The Nasdaq Composite closed up 1.3% at 26,206.89 on Thursday, with the S&P 500 adding 0.81% to 7,543.65, as chip stocks swung back into favour less than a fortnight after the sector's steepest sell-off in months.
Micron Technology captured the volatility in miniature, touching an intraday gain of roughly 9% before giving back most of it to close up 4.5%, still enough to lead a broader rally across memory and AI-related stocks that also lifted SanDisk, Western Digital, Marvell, Broadcom, Intel and AMD.
Barely two weeks earlier, memory and chip stocks suffered a fear-driven semiconductor sell-off that erased US$2.7 trillion in market capitalisation from some of the biggest AI winners of the past year.
Micron had shed roughly 25% from its late-June peak, and Samsung lost more than $100 billion in market value despite posting a record profit, with weakness extending across Asian chip markets more broadly.
Three separate reports explain the week's turnaround, and none of them involved anyone actually buying more chips.
Hynix to debut
The catalyst sat in New York rather than Seoul, where demand for SK Hynix's U.S. share sale ran at seven times the available shares, giving Wall Street its clearest read yet on institutional appetite for memory exposure.
The company priced its American depositary receipts at $149 late Thursday, a premium to its Seoul-listed shares, which had closed the session up 5.3% at 2.186 million won (roughly $1,445), in a deal set to raise roughly $28 billion.
Temporary trading in SKHYV begins Friday on a when-issued basis, with regular trading under the ticker SKHY not starting until Monday, 13 July.
Micron accelerates spending
Micron supplied the second factor on Thursday, lifting its planned U.S. investment to more than $250 billion through 2035, up from the $200 billion pledge it made only last year.
"Data and memory are foundational to the modern economy," Micron chairman, president and chief executive Sanjay Mehrotra said.
The commitment includes up to $3 billion for the domestic semiconductor supply chain, part of which will fund GlobalWafers' wafer manufacturing facility in Sherman, Texas, under a newly signed 10-year supply agreement.
The expansion supports Micron's goal of producing 40% of its DRAM domestically, and follows the first concrete pour at its Clay, New York campus, a milestone reached more than a quarter ahead of schedule.
The Samsung effect
Underpinning the whole complex is Samsung's earnings guidance, with the world's largest memory maker expecting second-quarter operating profit of approximately 89.4 trillion won (around $59 billion), roughly 19 times higher than a year earlier.
That scale of growth underlines the pricing power built into this cycle.
Conventional DRAM contract prices rose 93 to 98% quarter-on-quarter in the first quarter of 2026, TrendForce data shows, followed by a further 58 to 63% in the second.
What to watch:
- SKHY's first full session on Monday, alongside GraniteShares' 2x long and short products, SKUU and SKDD, launching the same day.

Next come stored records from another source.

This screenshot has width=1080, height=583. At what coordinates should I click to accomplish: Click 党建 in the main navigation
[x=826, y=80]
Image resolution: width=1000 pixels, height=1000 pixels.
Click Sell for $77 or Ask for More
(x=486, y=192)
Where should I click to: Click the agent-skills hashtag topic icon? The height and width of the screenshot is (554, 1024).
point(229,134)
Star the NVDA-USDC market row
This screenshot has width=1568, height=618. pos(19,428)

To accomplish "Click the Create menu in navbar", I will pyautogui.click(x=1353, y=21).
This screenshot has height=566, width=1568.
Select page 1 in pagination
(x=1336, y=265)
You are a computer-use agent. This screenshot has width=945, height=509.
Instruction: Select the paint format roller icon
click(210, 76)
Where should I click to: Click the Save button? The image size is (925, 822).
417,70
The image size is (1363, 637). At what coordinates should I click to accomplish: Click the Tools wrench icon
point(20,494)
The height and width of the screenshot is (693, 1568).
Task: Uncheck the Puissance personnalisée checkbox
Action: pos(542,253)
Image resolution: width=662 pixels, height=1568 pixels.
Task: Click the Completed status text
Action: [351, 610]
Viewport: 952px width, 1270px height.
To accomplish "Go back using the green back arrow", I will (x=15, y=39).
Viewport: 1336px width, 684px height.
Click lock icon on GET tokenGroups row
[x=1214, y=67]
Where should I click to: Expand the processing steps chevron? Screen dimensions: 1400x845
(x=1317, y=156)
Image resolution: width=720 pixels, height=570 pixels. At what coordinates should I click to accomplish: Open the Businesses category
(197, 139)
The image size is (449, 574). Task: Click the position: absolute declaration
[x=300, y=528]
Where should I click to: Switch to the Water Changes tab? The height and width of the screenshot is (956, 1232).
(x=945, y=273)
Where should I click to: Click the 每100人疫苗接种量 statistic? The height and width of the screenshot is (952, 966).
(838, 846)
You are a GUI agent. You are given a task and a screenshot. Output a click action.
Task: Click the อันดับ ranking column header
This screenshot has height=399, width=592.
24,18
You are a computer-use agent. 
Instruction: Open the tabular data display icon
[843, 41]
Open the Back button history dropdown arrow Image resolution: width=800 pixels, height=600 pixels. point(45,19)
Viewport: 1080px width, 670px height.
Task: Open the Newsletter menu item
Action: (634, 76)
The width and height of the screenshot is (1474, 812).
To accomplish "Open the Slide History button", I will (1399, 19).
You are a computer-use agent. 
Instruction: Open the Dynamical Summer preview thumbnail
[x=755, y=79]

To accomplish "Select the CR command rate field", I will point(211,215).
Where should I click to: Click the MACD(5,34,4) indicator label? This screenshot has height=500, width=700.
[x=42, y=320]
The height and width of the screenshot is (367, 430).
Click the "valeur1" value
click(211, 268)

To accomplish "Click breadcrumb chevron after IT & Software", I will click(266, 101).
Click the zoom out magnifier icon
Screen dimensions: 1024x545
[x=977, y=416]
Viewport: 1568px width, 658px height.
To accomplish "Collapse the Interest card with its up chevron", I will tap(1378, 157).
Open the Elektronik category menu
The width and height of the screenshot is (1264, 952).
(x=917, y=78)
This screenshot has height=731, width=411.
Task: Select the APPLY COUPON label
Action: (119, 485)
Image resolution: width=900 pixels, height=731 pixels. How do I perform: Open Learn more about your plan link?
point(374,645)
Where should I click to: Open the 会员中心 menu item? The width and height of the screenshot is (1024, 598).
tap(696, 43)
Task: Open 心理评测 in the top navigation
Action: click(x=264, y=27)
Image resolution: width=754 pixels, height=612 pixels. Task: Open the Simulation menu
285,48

- A federal class-action lawsuit filed in California, alleging Samsung, SK Hynix and Micron coordinated to restrict conventional DRAM supply while diverting capacity to HBM, with commodity memory prices up roughly 700% over four years according to the complaint.
- Whether June's doubters return, after the Bank for International Settlements warned in late June that the AI infrastructure boom could seed the next financial crash.
- SK Hynix's roughly 58% share of the global HBM market, and whether device makers keep absorbing higher memory costs without pushing back on volumes.